PS - yes, there is a huge difference between a domestic and foreign investor in terms of regulation.

The above is general legal and business analysis. It is not "legal advice" but analysis, and different lawyers may analyse this matter differently, especially if there are additional facts not reflected in the question. I am not your attorney until retained by a written retainer agreement signed by both of us. I am only licensed in California. See also terms and conditions item 9, incorporated as if it was reprinted here.


Please retain a good tax and business lawyer!!! This is too complicated to"do it yourself". Your attorney will draft an Operating Agreement that will address the rights the investors and protect you.

Good luck!

Ron Cappuccio

If you do not like this answer or disagree, please look at one of the other answers provided. It is not necessary for you to try prove this answer is "wrong" or something with which you do not agree. This is a free service for you based on limited facts. Nevertheless, many times you need to consult an attorney with the details to get actual advice specific to your concerns. Do not put too many details in your questions or comments because this makes the information public and could hurt you. Government Regulations contained in IRS Circular 230 regulate written communications about Federal tax matters, including e-mail, between us and our clients. This is another attempt by the government to limit your rights and to extend the control of government over individuals and businesses.

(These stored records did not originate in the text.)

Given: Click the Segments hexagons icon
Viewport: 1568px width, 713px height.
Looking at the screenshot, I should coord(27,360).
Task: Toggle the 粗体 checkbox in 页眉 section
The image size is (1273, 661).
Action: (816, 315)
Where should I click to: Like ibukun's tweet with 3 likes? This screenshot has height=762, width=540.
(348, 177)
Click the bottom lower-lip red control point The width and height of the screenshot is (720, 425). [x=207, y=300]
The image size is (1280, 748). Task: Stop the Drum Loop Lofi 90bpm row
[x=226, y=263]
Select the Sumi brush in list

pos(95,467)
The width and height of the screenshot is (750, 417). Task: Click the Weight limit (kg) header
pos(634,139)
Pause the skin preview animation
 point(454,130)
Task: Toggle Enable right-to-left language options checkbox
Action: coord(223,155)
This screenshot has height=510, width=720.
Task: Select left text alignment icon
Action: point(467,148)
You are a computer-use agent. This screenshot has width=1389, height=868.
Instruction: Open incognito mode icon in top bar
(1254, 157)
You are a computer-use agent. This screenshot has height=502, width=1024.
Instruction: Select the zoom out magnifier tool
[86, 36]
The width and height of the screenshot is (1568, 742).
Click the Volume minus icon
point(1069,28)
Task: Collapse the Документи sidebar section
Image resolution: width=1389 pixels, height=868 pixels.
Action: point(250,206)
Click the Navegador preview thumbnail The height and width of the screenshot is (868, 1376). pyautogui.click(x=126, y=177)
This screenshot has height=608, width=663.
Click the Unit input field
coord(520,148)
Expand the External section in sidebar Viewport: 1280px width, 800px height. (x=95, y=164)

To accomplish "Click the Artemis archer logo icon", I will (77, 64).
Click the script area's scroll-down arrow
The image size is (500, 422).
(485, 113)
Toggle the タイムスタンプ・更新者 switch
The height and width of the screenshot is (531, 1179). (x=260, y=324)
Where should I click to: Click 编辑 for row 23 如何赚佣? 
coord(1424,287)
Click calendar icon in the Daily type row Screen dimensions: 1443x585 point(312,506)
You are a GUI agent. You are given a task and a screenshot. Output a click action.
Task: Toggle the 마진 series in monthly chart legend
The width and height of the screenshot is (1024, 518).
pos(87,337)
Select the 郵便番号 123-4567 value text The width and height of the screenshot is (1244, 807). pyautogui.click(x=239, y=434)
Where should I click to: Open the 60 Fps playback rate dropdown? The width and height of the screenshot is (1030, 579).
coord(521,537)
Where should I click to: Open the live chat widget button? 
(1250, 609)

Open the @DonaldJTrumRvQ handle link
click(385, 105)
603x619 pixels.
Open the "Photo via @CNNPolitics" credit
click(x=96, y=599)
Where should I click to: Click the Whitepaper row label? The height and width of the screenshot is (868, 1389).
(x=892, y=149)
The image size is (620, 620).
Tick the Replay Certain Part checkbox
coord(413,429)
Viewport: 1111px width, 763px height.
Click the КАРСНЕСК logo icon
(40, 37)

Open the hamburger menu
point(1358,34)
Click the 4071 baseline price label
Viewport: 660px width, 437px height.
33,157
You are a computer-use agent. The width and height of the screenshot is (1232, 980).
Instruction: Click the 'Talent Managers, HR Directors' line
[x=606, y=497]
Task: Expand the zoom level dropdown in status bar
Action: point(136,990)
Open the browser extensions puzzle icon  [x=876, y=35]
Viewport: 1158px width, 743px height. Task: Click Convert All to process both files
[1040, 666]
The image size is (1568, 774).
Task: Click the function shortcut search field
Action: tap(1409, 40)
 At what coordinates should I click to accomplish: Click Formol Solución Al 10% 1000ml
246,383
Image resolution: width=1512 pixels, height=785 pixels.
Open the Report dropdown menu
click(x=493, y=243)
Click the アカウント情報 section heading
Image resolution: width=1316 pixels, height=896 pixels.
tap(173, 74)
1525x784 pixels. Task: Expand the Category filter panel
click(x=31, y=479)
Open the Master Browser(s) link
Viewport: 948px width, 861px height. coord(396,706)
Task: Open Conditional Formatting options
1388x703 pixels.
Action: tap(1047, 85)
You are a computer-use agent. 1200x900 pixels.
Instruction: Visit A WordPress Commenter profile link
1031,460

Nevertheless, such communications are either opinions or other written communications. This is not an opinion. It is other written communication and was not written to be relied upon, by itself, to avoid any tax penalties. In order to receive assurances of protection from tax penalties from a written communication, you should get an opinion letter. If you would like to discuss an opinion letter relating to any matter, please contact me and I will explain what is involved and what it will cost.


You likely need an offering circular describing your company, business, history and experience. This is a complex legal document with liability for any misstatements or omissions. You must hire an experienced securities lawyer to help you with it.
Oddly enough, sales to nonresident aliens are exempt, but you still need to consult a securities lawyer about it.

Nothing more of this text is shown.